On Thursday, while in the Bay Area for work, I was able to stop in at Stanford during a break in the day to meet with Dr. Michelle Monje-Deisseroth, the incredible professor who, along with those that work in her lab, is doing major work in search of a cure for DIPG.
Dr. Monje, (MD, PhD) is an Assistant Professor, Neurology & Neurological Sciences at Stanford and a board member of numerous pediatric brain tumor consortiums.
Her drive is to find this cure and she’s one of the leading researchers worldwide in this fight.
I was able to see Avery’s cells in the lab.
It was incredibly surreal for me, as you can imagine.
I was hesitant until I quickly realized that those cells are giving them serious data and information in their studies.
Dr. Monje reiterated how her lab has been able to share Avery’s cells with over 20 labs around the world to contribute to their research.
On Friday night, I went to the San Jose Valley Christian-Mountain View St. Francis game.
At that game, I met the family of Jennifer Kranz, who like Avery, bravely battled DIPG.
Jennifer’s uncles are coaches at both of the schools, and that game in 2013 honored Jennifer shortly after she was diagnosed.
This year, the weekend I was in the Bay just so happened to be the same weekend of that game.
I was able to meet her uncle Eric, who is a coach and administrator at Valley Christian.
And I was able to once again talk with her uncle Greg, who is the head coach at St.
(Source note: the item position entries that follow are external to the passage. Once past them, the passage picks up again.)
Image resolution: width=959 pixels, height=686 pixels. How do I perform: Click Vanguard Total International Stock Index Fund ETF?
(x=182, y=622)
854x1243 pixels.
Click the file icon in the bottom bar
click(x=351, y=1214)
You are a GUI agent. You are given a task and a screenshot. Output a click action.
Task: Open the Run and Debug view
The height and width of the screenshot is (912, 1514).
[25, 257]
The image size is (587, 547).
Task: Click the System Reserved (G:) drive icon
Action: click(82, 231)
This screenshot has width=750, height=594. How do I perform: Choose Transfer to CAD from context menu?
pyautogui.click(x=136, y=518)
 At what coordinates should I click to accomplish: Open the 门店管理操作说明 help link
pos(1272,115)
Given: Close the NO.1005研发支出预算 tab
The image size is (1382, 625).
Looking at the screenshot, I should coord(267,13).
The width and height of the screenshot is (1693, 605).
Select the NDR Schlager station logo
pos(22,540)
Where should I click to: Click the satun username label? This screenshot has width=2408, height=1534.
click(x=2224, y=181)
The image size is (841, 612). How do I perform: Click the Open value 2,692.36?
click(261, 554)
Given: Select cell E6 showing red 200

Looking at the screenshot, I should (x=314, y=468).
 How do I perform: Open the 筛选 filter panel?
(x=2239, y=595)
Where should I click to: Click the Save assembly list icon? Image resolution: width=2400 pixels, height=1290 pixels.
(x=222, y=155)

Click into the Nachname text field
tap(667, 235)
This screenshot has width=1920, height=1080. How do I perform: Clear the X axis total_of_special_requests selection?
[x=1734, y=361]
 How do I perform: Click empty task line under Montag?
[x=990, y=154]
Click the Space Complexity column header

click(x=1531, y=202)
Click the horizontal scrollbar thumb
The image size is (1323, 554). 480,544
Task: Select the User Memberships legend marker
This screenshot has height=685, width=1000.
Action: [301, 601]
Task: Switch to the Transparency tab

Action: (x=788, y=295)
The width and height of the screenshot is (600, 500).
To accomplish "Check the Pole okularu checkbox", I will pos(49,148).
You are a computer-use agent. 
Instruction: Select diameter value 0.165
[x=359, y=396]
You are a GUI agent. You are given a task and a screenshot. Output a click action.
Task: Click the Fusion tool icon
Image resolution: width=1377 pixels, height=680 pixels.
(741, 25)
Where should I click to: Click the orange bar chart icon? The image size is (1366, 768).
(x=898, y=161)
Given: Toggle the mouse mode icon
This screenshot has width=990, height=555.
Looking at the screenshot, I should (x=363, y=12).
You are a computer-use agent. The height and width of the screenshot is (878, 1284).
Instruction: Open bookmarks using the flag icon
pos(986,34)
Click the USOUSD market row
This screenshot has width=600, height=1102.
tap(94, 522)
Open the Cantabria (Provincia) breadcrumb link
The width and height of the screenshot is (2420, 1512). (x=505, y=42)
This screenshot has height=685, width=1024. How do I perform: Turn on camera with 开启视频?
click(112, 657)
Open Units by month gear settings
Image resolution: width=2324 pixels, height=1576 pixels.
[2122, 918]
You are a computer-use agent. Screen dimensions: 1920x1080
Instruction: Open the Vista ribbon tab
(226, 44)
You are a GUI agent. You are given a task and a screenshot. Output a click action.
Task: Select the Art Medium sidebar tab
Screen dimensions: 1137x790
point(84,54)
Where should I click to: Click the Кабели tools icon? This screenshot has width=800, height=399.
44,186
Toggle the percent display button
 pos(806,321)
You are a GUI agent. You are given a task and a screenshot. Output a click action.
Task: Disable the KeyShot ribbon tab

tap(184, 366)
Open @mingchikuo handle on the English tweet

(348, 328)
Francis and who I met a year ago and realized his connection to Jennifer.
Before the game, I stood on the sidelines with Jennifer’s mother, Libby.
Before kickoff, the two teams held a moment of silence for Jennifer and for Avery.
It caught me off guard but gave me great pride in knowing that people are still honoring and remembering our little girl.
Players tweeted before the game they were playing for Jennifer and Avery and one, overcome with emotion after the game, wanted to tell us that he dedicated that game to the two of them.
Meeting another family who has been through this horror, but is making the most of their daughter’s legacy (they have established Unravel Pediatric Cancer to honor Jennifer), gives us that hope and promise for the future, for those fighting pediatric cancer.
Lastly, on the flight home, like I often do, I wore an AveryStrong shirt.
The fella sitting next to me asked me what it stood for.
I gladly took the opportunity to talk about our hero and inspiration.
He asked, I told.
And he said he appreciated hearing the whole story, many of the deep, ugly details about this disease.
That’s one of the major reasons we do what we do- not just to raise funding for research for a cure, not just for Avery’s tumor to contribute to the research, but to also share Avery’s story, share of her fight and brAvery, spread awareness of this disease and let people know, this is the horror DIPG warriors go through, but they fight, they fought and we have to do the same.
As tough as the meeting with Dr. Monje was, especially seeing the cells of our late daughter, knowing she’s making an impact brings me comfort.
And meeting another family who had to go through the exact same thing, as horrible as it is to be a part of the club no one wants to be a part of, it brings encouragement to know others are fighting to honor their children.
And as tough as it may have been for the unknowing passenger just what he asked for, I will never hesitate to share about Avery.
And I will continue to honor her legacy and her fight and share her story.